Exercise requirements
Go to the line containing "Task: Open a file with the folder icon" in the listing below and retype it and every later line exactly, down to the last.

Data for this task

*-*-*

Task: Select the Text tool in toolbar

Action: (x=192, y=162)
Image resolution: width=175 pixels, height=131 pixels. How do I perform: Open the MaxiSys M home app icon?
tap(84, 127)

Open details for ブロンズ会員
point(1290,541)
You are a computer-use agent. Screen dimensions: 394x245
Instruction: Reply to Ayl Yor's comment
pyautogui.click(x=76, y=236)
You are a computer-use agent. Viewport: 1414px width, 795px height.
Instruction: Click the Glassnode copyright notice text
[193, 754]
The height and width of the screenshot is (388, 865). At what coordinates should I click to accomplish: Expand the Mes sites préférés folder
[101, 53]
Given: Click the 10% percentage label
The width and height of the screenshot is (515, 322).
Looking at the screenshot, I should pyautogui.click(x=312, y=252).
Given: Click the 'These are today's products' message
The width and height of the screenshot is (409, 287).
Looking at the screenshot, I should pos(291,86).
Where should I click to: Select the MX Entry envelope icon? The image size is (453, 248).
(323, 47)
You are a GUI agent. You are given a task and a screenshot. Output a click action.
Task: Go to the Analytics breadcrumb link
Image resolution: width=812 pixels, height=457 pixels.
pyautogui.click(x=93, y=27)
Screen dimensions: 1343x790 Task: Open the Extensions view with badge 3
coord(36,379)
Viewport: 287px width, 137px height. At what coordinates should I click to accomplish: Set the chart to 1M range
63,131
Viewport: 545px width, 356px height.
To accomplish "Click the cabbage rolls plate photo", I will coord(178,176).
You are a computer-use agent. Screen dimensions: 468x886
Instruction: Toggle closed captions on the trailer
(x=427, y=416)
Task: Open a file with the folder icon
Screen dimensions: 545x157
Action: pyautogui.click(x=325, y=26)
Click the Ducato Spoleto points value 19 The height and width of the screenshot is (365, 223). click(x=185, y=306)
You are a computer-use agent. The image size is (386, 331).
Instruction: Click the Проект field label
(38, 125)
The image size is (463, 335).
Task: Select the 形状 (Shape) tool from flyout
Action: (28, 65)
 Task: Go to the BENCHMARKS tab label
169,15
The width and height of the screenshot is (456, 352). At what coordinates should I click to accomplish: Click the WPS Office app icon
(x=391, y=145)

*-*-*

Answer
Task: Open a file with the folder icon
Screen dimensions: 545x157
Action: pyautogui.click(x=325, y=26)
Click the Ducato Spoleto points value 19 The height and width of the screenshot is (365, 223). click(x=185, y=306)
You are a computer-use agent. The image size is (386, 331).
Instruction: Click the Проект field label
(38, 125)
The image size is (463, 335).
Task: Select the 形状 (Shape) tool from flyout
Action: (28, 65)
 Task: Go to the BENCHMARKS tab label
169,15
The width and height of the screenshot is (456, 352). At what coordinates should I click to accomplish: Click the WPS Office app icon
(x=391, y=145)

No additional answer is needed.